## TO BE DONE:
Copy the records from the line containing "Task: Click the word Паритет in the watermark" through the line containing "Action: click(166, 339)", replacing "web address" with "URL" and changing nothing else.

## RAW RECORDS:
********

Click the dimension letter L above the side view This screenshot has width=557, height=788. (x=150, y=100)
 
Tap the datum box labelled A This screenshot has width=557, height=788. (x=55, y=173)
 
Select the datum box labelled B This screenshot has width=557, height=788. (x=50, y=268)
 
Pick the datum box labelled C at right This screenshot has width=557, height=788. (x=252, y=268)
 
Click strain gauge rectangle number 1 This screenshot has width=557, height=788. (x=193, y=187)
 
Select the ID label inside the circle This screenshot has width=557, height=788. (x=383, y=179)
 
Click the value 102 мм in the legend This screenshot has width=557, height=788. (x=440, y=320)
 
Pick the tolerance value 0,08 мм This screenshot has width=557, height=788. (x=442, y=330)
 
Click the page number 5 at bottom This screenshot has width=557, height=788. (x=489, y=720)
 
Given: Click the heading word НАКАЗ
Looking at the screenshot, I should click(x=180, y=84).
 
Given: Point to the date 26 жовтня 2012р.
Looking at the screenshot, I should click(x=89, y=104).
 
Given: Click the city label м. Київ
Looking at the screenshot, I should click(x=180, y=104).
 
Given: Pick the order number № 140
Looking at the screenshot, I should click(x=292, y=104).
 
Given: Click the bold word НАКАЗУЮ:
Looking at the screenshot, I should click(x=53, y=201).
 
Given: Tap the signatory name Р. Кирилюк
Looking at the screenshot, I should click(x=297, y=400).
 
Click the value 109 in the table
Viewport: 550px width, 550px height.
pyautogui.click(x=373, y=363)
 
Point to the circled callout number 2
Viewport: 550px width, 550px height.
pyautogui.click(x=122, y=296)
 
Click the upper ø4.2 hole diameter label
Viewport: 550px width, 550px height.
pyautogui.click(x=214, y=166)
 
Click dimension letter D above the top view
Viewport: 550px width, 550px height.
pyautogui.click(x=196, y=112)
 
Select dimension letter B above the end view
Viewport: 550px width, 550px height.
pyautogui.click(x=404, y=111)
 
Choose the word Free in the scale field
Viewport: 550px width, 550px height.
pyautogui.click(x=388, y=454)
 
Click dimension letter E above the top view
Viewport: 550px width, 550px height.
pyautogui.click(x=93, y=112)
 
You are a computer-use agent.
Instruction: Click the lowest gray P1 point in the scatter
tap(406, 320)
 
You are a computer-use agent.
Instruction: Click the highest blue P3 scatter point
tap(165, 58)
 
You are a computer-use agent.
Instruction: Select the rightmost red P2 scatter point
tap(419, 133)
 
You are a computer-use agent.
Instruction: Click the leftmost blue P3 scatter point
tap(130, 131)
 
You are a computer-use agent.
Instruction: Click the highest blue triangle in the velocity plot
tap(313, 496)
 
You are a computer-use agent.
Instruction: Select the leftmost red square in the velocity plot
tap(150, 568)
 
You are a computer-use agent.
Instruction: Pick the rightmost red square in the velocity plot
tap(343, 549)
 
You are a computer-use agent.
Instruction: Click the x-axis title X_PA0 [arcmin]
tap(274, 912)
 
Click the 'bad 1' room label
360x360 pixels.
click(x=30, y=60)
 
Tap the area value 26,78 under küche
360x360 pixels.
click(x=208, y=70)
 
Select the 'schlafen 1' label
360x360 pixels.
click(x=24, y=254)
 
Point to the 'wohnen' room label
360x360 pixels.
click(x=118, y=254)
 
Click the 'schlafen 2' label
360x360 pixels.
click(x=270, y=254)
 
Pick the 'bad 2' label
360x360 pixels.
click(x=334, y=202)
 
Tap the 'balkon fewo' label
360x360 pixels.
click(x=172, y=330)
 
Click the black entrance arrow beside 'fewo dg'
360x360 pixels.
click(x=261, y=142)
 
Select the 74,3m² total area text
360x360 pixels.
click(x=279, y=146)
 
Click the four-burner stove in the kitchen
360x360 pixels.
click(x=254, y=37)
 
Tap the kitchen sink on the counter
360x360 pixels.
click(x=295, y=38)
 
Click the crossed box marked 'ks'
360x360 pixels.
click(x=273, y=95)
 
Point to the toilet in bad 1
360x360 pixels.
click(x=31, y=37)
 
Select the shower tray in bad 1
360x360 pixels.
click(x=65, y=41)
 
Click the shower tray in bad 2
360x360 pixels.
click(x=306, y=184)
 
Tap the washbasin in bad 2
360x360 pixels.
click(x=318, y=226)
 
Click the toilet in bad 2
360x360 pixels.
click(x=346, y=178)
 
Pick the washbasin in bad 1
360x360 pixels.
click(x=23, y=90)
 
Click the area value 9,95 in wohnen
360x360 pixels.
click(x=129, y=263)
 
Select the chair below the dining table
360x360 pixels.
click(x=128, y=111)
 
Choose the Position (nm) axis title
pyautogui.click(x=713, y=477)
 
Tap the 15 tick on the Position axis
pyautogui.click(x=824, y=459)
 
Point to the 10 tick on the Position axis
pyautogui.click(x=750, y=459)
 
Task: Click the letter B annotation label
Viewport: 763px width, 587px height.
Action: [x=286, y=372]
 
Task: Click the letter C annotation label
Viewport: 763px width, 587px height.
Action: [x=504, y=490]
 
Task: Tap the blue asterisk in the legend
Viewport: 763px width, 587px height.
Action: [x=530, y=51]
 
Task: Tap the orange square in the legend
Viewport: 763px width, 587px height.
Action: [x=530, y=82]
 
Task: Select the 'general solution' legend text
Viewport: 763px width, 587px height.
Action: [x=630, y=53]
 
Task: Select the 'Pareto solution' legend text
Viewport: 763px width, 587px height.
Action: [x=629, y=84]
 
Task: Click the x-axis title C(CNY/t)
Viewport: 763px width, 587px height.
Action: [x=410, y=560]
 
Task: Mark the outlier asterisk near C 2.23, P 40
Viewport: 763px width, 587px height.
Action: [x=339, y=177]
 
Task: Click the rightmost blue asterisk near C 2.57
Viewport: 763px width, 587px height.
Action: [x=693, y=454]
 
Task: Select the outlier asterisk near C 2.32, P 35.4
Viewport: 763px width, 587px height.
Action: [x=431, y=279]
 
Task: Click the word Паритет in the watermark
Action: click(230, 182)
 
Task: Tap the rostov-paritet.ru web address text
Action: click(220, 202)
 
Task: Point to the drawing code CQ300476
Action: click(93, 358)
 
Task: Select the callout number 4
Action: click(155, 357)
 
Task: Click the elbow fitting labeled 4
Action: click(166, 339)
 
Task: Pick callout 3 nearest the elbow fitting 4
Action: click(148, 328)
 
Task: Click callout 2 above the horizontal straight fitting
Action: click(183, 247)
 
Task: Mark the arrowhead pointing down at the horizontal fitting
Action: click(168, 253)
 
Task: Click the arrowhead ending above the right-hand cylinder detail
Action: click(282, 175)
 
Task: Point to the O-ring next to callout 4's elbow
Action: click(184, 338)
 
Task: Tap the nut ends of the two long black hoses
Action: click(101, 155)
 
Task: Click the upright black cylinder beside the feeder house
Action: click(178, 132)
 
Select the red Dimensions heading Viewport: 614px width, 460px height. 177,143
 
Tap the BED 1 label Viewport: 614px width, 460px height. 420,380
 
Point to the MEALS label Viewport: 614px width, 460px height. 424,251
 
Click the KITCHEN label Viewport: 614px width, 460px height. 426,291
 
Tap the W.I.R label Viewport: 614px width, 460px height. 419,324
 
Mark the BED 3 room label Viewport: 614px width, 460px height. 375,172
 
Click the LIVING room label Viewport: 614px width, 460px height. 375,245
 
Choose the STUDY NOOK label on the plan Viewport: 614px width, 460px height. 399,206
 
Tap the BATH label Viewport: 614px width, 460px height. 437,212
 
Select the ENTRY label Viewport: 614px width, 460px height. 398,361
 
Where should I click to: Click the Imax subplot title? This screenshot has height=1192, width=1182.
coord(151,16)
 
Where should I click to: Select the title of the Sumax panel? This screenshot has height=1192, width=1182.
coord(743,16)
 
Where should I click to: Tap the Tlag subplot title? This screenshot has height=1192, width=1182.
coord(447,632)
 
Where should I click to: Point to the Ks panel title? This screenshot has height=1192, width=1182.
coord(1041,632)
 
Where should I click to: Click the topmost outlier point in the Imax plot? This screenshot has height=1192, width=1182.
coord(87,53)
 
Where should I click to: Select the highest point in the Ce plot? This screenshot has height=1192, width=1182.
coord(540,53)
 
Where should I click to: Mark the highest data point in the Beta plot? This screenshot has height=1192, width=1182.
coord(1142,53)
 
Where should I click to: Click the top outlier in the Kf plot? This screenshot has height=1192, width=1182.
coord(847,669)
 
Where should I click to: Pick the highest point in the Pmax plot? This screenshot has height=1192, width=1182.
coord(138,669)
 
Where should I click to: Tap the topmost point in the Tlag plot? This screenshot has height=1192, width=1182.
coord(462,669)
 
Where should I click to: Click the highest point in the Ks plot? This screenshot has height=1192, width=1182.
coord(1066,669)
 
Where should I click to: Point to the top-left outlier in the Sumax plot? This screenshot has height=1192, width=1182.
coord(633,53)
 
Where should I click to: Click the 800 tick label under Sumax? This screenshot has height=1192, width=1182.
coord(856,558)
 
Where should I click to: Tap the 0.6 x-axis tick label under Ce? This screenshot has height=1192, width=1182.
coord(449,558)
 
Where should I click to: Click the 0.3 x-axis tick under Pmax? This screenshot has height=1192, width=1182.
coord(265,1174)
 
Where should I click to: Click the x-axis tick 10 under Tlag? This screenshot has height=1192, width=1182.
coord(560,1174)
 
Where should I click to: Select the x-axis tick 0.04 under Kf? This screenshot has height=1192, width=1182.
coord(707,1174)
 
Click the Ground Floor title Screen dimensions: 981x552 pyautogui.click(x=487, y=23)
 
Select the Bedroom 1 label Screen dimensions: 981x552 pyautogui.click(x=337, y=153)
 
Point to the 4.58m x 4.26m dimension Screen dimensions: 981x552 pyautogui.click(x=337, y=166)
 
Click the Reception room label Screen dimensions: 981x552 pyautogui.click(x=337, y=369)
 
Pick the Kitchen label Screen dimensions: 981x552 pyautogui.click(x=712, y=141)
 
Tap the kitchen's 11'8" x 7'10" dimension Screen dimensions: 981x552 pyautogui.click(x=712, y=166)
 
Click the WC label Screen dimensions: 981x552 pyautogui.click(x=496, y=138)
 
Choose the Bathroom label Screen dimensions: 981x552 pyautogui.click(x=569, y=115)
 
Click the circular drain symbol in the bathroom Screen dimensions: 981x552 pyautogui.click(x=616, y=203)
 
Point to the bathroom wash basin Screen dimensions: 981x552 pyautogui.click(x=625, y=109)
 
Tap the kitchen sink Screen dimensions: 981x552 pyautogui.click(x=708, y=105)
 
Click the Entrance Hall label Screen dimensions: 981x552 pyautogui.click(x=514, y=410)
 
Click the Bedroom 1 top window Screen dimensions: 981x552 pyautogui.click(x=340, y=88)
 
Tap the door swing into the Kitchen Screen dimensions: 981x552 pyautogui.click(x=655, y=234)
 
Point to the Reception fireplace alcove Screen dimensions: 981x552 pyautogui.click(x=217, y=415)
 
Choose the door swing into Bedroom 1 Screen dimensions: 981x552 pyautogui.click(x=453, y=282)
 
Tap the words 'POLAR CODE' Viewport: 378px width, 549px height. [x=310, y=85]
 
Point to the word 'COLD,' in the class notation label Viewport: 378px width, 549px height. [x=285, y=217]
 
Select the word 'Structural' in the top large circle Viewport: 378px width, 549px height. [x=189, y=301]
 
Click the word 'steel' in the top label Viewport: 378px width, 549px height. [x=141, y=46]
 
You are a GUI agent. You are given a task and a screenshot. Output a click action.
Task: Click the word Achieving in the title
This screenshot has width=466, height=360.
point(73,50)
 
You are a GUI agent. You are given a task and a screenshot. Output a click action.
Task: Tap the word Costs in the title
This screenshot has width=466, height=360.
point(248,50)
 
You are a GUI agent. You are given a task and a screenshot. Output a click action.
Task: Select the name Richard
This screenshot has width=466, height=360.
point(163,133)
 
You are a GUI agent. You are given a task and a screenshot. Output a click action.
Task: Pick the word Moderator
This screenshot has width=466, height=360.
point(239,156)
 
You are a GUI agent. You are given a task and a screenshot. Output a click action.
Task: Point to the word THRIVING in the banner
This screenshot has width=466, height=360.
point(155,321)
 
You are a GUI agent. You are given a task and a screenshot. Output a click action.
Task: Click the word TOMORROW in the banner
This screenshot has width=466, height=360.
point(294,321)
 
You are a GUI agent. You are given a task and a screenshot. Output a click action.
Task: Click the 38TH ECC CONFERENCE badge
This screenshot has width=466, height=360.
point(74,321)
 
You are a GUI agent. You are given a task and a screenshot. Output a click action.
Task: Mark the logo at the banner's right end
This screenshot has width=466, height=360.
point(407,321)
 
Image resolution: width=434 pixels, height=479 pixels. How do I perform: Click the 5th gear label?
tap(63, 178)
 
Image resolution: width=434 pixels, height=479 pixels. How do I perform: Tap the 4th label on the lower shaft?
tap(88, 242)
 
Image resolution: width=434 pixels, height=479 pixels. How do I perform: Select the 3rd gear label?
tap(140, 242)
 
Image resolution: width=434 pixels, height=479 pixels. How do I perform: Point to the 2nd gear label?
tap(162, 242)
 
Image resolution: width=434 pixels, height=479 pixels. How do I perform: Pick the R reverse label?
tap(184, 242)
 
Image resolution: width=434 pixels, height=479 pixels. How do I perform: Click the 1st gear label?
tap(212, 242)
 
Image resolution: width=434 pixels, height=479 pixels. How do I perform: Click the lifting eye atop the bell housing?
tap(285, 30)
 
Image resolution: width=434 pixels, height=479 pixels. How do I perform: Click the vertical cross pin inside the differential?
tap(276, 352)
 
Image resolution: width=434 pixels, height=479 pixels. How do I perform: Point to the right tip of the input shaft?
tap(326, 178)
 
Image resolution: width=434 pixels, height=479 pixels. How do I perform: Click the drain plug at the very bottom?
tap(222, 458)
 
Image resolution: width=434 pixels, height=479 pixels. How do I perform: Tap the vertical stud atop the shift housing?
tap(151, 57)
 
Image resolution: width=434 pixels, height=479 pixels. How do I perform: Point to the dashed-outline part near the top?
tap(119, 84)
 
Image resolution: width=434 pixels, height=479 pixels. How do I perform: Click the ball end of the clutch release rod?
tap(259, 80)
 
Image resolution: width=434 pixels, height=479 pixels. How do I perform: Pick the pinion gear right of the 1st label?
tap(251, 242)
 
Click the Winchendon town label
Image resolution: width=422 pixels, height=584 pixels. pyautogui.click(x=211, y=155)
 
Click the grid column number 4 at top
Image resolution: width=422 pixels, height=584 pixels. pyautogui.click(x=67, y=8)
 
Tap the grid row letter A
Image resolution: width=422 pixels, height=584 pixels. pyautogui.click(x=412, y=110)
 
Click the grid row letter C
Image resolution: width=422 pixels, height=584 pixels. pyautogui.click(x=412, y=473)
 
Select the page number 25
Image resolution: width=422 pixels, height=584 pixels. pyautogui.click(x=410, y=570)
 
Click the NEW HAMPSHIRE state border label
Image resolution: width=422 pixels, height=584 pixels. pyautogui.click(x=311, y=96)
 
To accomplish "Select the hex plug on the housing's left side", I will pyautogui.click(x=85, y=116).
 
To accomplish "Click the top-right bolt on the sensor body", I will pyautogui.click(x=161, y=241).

********

## ANSWER FOR THE TASK:
Task: Click the word Паритет in the watermark
Action: click(230, 182)
 
Task: Tap the rostov-paritet.ru URL text
Action: click(220, 202)
 
Task: Point to the drawing code CQ300476
Action: click(93, 358)
 
Task: Select the callout number 4
Action: click(155, 357)
 
Task: Click the elbow fitting labeled 4
Action: click(166, 339)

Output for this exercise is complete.